EXERCISE OBJECTIVE. Output the rows as a JSON list of strings with one string per line, starting at the line that contains "At what coordinates" and ending at the line that contains "The width and", leaving out blank lines and the pictures.

WORKING DATA.
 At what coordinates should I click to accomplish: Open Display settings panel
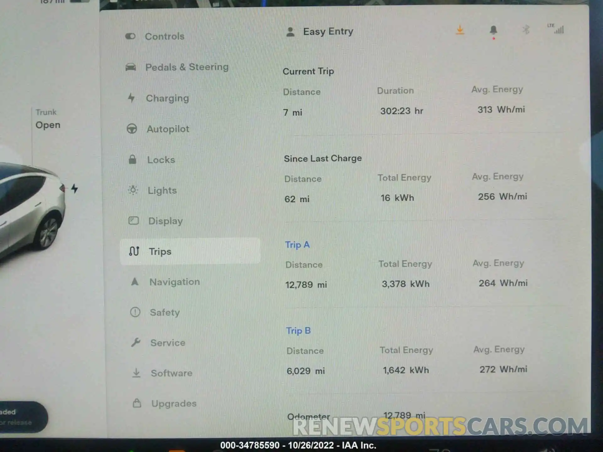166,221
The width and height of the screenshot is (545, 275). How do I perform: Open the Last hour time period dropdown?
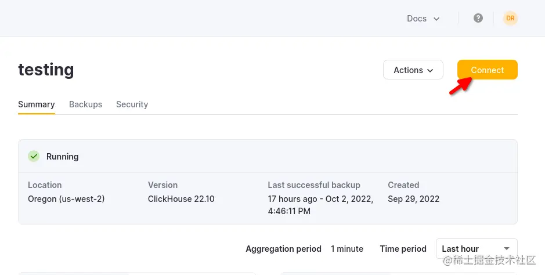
--
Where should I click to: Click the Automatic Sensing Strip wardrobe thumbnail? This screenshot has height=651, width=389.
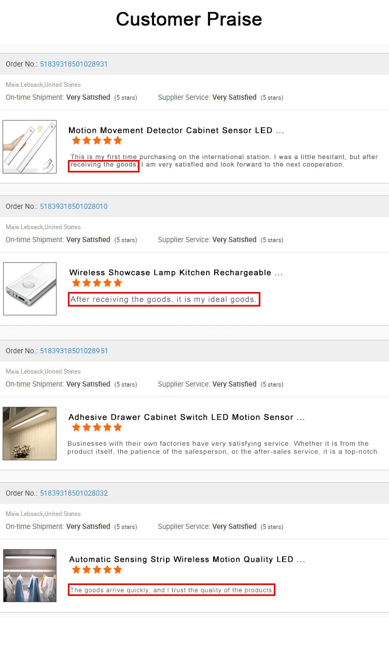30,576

SOLVED EXERCISE.
[
  " At what coordinates should I click to accomplish: Open Display settings panel",
  "166,221",
  "The width and height of the screenshot is (545, 275). How do I perform: Open the Last hour time period dropdown?"
]